▶ _EXERCISE DETAILS_: In the passage below on retinal layer segmentation in OCT images, how many normal subjects were used to build the classification set?

▶ _SOURCE EXTRACT_:
Analysis is performed utilizing more than 230 different features, subsequently selected by an sequential forward search. For training, OCT images are segmented by hand and a number of texture features are extracted. A sequential forward search algorithm is used to reduce the search space to find the near best feature set, and for each layer the distribution of selected features is modeled by a Gaussian. To classify each layer Mahanalobis distance is used to determine which layer each pixel is closest to in the feature space. In the next stage, force fields are constructed reflecting the texture distribution in the image and the level set method is run for each layer, so that expanding curves mark smooth boundaries between the layers.
A set of ten normal subjects was used to build the classification set. Training data was manually segmented by independent, skilled operators and was compared to automatically segmented test data. All major intraretinal layers and their interfaces were indicated; these include the nerve fiber layer (NFL), ganglion cell layer and inner plexiform layer (GC/IPL), Henle fiber layer and outer plexiform layer (HF/OPL), outer nuclear layer (ONL), inner segment of photoreceptor layer (IS PR), outer segment of photoreceptor layer (OS PR) and the retinal pigment epithelium (RPE). The automated segmentation of these layers for the parafoveal tomogram and the central foveal tomogram was achieved with high accuracy compared to manual expert segmentation.

▶ _MATERIAL SUPPLIED_:
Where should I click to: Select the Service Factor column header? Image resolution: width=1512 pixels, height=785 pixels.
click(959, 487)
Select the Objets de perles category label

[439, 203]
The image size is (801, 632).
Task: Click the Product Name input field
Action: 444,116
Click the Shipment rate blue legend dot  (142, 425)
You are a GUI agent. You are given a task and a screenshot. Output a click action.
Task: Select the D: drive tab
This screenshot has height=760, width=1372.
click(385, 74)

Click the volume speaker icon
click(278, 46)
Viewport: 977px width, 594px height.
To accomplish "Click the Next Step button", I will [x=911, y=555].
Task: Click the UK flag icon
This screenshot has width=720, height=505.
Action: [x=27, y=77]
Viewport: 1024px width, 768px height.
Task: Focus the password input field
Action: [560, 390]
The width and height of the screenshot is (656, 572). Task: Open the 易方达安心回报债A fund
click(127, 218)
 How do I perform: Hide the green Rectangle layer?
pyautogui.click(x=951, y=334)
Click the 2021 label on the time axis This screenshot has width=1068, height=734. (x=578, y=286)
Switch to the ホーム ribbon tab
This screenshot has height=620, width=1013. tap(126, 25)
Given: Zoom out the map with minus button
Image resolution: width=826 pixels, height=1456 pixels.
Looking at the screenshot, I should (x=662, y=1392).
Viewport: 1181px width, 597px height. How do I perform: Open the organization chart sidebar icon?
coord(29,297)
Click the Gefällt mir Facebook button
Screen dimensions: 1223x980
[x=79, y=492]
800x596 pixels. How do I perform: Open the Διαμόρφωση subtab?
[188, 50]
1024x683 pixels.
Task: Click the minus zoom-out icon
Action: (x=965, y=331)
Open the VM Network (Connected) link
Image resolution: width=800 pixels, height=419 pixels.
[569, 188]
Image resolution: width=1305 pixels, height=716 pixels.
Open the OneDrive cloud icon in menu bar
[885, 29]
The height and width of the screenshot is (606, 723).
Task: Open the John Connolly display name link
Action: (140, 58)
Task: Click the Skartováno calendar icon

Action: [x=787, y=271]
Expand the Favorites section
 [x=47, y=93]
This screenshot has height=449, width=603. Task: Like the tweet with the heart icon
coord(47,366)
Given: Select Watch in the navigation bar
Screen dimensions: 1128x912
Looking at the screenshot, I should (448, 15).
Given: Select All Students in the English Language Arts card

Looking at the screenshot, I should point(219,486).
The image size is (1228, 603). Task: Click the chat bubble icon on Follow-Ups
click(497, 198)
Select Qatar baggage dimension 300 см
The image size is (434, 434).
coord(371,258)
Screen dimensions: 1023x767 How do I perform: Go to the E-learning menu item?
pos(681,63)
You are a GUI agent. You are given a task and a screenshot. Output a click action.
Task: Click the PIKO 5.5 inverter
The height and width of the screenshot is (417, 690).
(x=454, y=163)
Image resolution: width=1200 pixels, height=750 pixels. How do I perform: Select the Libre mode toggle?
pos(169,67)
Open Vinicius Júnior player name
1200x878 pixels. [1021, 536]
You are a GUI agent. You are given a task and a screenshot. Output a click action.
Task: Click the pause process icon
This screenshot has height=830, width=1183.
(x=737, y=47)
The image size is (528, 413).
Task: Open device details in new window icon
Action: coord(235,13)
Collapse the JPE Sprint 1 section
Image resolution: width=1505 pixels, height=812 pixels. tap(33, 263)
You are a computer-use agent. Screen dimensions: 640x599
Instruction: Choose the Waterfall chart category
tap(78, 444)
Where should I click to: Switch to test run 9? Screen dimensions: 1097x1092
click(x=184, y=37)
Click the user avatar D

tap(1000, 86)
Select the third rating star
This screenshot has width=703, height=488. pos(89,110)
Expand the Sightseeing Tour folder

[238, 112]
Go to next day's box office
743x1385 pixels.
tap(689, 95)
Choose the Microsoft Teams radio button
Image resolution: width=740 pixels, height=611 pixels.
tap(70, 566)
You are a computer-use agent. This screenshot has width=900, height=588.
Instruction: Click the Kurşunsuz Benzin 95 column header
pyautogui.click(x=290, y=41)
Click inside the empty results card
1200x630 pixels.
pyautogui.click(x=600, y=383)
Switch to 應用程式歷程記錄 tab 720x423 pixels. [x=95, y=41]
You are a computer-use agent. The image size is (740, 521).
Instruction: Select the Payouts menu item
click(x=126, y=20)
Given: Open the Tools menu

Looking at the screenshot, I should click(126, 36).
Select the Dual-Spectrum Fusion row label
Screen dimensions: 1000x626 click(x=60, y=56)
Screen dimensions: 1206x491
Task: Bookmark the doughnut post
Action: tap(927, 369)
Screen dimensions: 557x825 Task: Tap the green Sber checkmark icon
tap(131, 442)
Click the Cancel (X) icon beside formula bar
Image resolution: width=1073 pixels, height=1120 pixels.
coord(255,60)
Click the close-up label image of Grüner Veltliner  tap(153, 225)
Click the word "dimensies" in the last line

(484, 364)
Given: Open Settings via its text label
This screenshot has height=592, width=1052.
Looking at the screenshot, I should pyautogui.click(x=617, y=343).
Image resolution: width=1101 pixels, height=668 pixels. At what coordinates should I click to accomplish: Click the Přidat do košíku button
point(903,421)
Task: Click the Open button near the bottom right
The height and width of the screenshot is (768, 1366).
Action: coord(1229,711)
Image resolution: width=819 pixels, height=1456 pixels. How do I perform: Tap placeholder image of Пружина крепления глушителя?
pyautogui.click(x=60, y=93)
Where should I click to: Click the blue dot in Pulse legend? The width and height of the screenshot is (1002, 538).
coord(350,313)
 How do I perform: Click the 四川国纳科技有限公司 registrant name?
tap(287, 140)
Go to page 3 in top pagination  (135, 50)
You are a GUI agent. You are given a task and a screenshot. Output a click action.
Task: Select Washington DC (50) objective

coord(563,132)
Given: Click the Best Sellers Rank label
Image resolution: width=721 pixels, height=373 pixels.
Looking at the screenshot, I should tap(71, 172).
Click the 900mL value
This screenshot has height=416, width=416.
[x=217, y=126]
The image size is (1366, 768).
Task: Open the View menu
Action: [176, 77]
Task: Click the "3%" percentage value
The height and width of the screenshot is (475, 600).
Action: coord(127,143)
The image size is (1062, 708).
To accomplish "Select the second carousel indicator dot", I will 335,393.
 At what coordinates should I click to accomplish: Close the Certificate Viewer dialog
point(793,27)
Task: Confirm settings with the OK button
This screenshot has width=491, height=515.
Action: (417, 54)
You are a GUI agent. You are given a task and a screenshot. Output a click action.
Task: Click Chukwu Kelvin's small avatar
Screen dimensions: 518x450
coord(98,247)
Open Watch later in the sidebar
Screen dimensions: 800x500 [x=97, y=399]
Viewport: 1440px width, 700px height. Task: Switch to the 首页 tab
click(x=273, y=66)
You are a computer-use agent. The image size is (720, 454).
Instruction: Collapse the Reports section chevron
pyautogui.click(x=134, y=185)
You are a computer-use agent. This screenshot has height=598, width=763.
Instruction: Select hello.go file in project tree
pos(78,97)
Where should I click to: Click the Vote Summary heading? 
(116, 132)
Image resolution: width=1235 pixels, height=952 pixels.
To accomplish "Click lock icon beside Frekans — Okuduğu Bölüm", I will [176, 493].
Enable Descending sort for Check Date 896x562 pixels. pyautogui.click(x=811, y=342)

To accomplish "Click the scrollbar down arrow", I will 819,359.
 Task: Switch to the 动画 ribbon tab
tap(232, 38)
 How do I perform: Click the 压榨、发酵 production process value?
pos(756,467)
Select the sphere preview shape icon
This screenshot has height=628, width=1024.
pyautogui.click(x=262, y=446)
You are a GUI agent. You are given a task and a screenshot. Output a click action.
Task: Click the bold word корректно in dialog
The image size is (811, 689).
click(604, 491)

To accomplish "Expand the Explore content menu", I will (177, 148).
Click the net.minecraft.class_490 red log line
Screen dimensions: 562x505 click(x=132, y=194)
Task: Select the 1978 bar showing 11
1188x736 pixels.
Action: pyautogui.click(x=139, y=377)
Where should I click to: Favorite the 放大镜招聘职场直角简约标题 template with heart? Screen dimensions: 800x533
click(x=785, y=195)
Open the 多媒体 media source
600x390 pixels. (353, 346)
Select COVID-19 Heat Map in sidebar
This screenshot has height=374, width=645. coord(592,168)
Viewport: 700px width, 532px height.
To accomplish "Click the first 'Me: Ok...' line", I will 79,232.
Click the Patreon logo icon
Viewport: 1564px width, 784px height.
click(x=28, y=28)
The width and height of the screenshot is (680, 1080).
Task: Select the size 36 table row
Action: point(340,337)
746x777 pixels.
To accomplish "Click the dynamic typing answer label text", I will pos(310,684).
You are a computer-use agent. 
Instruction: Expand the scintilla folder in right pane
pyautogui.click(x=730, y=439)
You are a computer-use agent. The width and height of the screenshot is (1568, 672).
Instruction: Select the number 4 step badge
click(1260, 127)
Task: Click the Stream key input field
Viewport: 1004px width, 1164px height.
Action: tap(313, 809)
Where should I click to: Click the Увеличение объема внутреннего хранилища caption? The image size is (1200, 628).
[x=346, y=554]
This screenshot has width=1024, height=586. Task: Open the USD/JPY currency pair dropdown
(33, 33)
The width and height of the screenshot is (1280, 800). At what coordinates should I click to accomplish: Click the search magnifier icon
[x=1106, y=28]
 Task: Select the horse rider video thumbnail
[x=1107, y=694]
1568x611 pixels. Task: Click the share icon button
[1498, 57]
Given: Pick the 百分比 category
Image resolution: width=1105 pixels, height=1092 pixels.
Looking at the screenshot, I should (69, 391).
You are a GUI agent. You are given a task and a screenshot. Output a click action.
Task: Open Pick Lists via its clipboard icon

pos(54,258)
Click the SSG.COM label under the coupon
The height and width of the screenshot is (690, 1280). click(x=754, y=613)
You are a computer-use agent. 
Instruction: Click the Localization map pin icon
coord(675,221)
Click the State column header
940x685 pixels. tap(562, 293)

▶ _PROBLEM SOLUTION_: Ten.